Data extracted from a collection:
.....

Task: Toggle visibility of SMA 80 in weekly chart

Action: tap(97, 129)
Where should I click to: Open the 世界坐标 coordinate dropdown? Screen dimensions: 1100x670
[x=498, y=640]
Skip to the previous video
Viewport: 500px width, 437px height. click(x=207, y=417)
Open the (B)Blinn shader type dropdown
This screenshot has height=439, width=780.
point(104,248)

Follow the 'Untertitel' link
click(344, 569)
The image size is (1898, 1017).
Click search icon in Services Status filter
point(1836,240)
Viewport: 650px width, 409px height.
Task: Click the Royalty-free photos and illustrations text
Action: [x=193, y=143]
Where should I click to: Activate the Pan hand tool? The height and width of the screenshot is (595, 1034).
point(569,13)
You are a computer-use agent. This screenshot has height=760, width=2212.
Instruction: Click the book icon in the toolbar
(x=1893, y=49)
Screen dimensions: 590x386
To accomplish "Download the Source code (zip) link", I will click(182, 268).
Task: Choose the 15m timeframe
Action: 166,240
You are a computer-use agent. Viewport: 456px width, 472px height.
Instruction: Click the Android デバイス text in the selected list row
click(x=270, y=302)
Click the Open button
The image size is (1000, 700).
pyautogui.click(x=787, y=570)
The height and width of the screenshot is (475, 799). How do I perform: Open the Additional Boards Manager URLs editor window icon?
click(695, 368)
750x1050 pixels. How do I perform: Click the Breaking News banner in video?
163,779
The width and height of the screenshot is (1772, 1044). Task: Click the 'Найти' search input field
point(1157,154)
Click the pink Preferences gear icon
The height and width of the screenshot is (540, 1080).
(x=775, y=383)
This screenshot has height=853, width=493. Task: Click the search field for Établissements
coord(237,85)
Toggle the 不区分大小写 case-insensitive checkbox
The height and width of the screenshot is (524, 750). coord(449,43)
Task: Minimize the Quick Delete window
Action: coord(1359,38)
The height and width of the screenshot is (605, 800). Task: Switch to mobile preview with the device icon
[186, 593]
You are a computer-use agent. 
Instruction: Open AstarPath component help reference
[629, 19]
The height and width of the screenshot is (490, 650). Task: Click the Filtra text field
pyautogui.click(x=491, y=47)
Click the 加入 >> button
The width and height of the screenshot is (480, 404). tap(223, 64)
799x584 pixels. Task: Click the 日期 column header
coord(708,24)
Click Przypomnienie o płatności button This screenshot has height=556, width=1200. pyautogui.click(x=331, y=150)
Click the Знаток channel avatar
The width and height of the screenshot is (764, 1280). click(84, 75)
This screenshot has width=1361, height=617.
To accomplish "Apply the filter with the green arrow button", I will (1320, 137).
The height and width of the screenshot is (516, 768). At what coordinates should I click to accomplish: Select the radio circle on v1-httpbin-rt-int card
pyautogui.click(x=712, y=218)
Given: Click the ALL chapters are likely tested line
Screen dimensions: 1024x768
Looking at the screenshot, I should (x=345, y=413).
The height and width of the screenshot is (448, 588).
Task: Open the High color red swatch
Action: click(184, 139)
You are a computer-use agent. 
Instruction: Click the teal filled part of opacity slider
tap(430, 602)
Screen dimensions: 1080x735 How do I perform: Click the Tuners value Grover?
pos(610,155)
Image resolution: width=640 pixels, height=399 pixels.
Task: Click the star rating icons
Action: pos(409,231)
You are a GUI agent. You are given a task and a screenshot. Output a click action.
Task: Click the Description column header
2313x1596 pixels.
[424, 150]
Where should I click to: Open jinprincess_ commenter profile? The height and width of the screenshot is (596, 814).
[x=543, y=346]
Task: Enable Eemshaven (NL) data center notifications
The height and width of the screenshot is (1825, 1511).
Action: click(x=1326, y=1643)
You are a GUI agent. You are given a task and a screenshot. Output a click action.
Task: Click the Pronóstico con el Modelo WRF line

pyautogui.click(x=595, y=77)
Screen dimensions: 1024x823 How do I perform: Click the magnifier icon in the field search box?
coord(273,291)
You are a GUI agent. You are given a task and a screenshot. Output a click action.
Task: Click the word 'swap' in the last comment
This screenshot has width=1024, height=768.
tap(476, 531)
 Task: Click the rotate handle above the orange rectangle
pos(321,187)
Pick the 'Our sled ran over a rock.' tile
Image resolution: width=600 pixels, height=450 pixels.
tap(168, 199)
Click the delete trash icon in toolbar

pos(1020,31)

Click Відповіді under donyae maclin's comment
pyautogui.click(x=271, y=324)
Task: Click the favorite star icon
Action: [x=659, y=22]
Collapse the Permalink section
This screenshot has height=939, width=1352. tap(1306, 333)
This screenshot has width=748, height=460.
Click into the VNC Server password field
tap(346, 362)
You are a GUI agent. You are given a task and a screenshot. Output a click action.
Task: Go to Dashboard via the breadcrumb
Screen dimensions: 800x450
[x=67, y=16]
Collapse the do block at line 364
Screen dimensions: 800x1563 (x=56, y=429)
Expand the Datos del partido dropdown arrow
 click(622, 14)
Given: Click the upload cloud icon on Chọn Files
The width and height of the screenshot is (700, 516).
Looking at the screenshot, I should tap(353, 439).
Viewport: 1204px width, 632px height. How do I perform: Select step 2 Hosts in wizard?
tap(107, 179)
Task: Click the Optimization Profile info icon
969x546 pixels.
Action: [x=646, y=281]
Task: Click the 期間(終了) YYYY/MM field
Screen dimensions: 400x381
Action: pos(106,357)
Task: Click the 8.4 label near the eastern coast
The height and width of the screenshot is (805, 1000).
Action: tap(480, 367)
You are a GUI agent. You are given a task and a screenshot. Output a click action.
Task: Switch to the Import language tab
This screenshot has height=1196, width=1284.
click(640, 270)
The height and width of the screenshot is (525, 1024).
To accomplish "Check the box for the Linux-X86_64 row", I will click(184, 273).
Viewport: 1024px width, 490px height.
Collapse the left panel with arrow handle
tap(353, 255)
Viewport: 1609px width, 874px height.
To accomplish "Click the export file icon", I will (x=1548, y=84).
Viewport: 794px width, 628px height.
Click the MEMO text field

.....

#### Task brief
Return, with no change at all, every line in the entries above from the line containing "Instruction: Click the book" through the line containing "Given: Click the ALL".

#### Task result
Instruction: Click the book icon in the toolbar
(x=1893, y=49)
Screen dimensions: 590x386
To accomplish "Download the Source code (zip) link", I will click(182, 268).
Task: Choose the 15m timeframe
Action: 166,240
You are a computer-use agent. Viewport: 456px width, 472px height.
Instruction: Click the Android デバイス text in the selected list row
click(x=270, y=302)
Click the Open button
The image size is (1000, 700).
pyautogui.click(x=787, y=570)
The height and width of the screenshot is (475, 799). How do I perform: Open the Additional Boards Manager URLs editor window icon?
click(695, 368)
750x1050 pixels. How do I perform: Click the Breaking News banner in video?
163,779
The width and height of the screenshot is (1772, 1044). Task: Click the 'Найти' search input field
point(1157,154)
Click the pink Preferences gear icon
The height and width of the screenshot is (540, 1080).
(x=775, y=383)
This screenshot has height=853, width=493. Task: Click the search field for Établissements
coord(237,85)
Toggle the 不区分大小写 case-insensitive checkbox
The height and width of the screenshot is (524, 750). coord(449,43)
Task: Minimize the Quick Delete window
Action: coord(1359,38)
The height and width of the screenshot is (605, 800). Task: Switch to mobile preview with the device icon
[186, 593]
You are a computer-use agent. 
Instruction: Open AstarPath component help reference
[629, 19]
The height and width of the screenshot is (490, 650). Task: Click the Filtra text field
pyautogui.click(x=491, y=47)
Click the 加入 >> button
The width and height of the screenshot is (480, 404). tap(223, 64)
799x584 pixels. Task: Click the 日期 column header
coord(708,24)
Click Przypomnienie o płatności button This screenshot has height=556, width=1200. pyautogui.click(x=331, y=150)
Click the Знаток channel avatar
The width and height of the screenshot is (764, 1280). click(84, 75)
This screenshot has width=1361, height=617.
To accomplish "Apply the filter with the green arrow button", I will (1320, 137).
The height and width of the screenshot is (516, 768). At what coordinates should I click to accomplish: Select the radio circle on v1-httpbin-rt-int card
pyautogui.click(x=712, y=218)
Given: Click the ALL chapters are likely tested line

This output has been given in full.